• _BRIEF_
Retype the lines below exactly, starting with the line that contains "Where should I click to: Open" and going on through the line that contains "tap(475, 87)", both included.

• _SUPPLIED RECORDS_
⟨

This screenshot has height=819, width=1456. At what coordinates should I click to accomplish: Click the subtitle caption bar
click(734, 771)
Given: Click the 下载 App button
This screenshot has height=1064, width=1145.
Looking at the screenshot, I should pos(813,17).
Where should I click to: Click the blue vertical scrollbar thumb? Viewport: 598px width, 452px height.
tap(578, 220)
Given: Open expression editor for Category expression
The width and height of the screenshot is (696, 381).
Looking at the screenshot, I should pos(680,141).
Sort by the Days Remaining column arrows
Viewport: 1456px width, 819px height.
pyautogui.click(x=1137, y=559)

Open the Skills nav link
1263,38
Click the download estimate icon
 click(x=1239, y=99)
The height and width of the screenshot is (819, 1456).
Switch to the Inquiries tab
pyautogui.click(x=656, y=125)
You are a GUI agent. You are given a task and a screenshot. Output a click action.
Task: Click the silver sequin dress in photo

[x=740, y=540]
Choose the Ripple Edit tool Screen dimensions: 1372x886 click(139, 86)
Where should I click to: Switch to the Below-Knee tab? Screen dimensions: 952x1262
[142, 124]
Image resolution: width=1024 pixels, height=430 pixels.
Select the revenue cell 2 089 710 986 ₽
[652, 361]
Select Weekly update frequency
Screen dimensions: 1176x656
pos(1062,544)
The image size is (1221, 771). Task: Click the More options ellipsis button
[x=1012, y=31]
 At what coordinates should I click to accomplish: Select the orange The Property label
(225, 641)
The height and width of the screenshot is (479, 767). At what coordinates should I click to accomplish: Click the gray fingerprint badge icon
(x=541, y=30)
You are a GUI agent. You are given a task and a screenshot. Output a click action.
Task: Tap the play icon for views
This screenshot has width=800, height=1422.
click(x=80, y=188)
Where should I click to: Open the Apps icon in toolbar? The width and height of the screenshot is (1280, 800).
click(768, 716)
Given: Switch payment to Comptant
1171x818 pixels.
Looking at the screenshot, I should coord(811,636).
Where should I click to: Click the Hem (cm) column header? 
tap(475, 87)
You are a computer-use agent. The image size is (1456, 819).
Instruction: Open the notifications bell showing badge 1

⟩

• _SOLUTION_
Where should I click to: Open the Apps icon in toolbar? The width and height of the screenshot is (1280, 800).
click(768, 716)
Given: Switch payment to Comptant
1171x818 pixels.
Looking at the screenshot, I should coord(811,636).
Where should I click to: Click the Hem (cm) column header? 
tap(475, 87)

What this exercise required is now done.